はじめに

「現場では工事はどのように進めますか?」

リフォームは工事の質で差がつく

分担制で進める会社のほうが安心

リフォーム工事の進め方については、営業から工事管理までを一人が担当する 一気通貫 のやり方と、営業・設計・工事の各部署が 分担制 で進めるやり方があります。

一気通貫はベテランの営業担当者に当たればうまくいく場合があります。しかし、これまでの長い間、建築業界にいる私の経験からいえば、営業担当者が現場監督までを兼務する一気通貫よりも、営業・設計・工事を分けた分担制のほうが、明らかに工事の仕上がりがきれいで、工事もスムーズに終わります。

一気通貫は、小さな工事、たとえば網戸の貼り替えや、風呂釜のみの交換など、比較的単純な工事はよいかもしれません。しかし、一般的なリフォームとなると話は変わってきます。

営業は工事契約をいただくことが本来の仕事です。現場知識の質・量では現場監督や本業の人とは比較になりません。専任の現場監督なら数多くの経験を積み、知識も豊富です。そのため臨機応変に対応できる判断力があり、職人さんの作業効率も上がり、工期や仕上がりにも差が出ることが明白なのです。

分担制では引き継ぎの点で不安に思われるかもしれません。しかし、各部署が打ち合わせをし、引き継ぎした内容を書類にして、最終的に精査した案件しか着工できない仕組みを作ればよいのです。

質の高い工事はそれぞれの専門家に任せる

また、担当者(営業や設計)は工事に入ったらすべてを現場監督に任せっきりにするのではなく、現場確認をする必要があります。つまり、一つの現場を営業・設計・工事の3名が見ることになるので、より質の高いリフォームとなるのです。

質のよいリフォームとはきれいな状態が長く保てることでもあります。手を抜くと、たとえばクロス工事では早くにつなぎ目が割れたり、極端な不陸(凸凹)があったりします。質の高い工事はそれぞれの専門家に任せるほうがよいでしょう。

現場監督の仕事についてはすでに書きましたが、もう一度考えてみてください。職人さんたちへの指示や工事の段取りをスムーズにできるのが現場監督です。

一気通貫では営業した人がそのまま監督をすることになります。案件をたくさん抱えると自分の仕事量が増え、ミスが増えることになりかねないのです。
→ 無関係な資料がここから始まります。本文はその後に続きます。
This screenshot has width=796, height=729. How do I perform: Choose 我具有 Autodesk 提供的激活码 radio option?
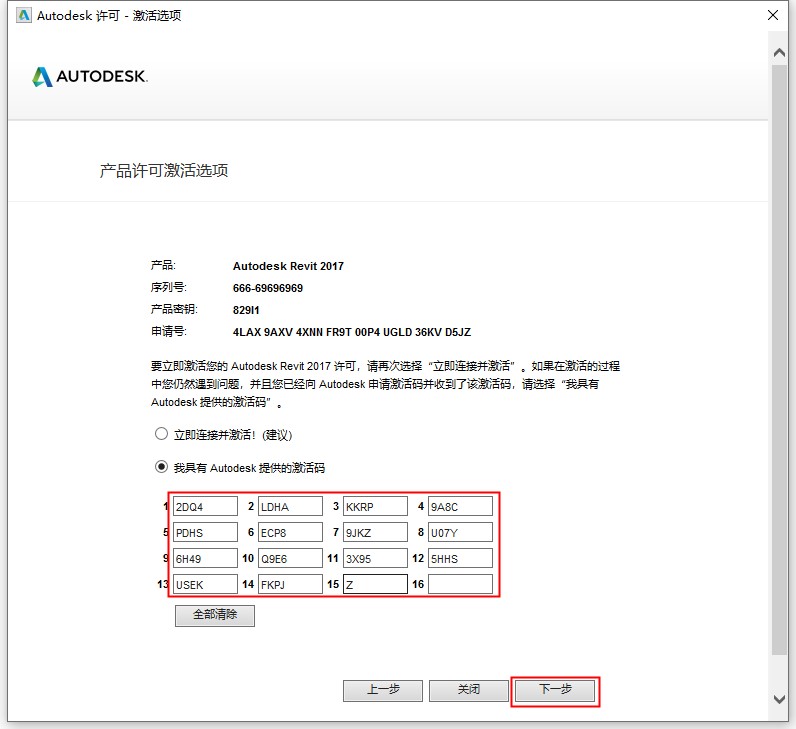tap(161, 467)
そして細かい納まり(工事の仕上げ方)等はすべて職人さん任せになってしまう恐れがあります。まして、新築より難しい現場を営業担当者がタイムリーに指示することは不可能です。

誰でもきれいにきちんとした仕上がりを期待します。そのために人手はかかりますが、現場監督が担当することで、より満足のいくリフォームができるのです。

また、そのほうが現場では職人さんたちとのコミュニケーションもうまくいってよい仕上がりになっていきます。

多くの現場や細かい納まり(工事の仕上げ方)を見てきた現場監督こそが、生命線であるといわざるを得ません。

現場監督はそれほど重要な役割を担っています。

工場は現場監督にバトンタッチ!
営業と現場監督を兼任しているとどうしても工事の仕上がりの質が落ちてしまいます。「餅は餅屋に」が鉄則!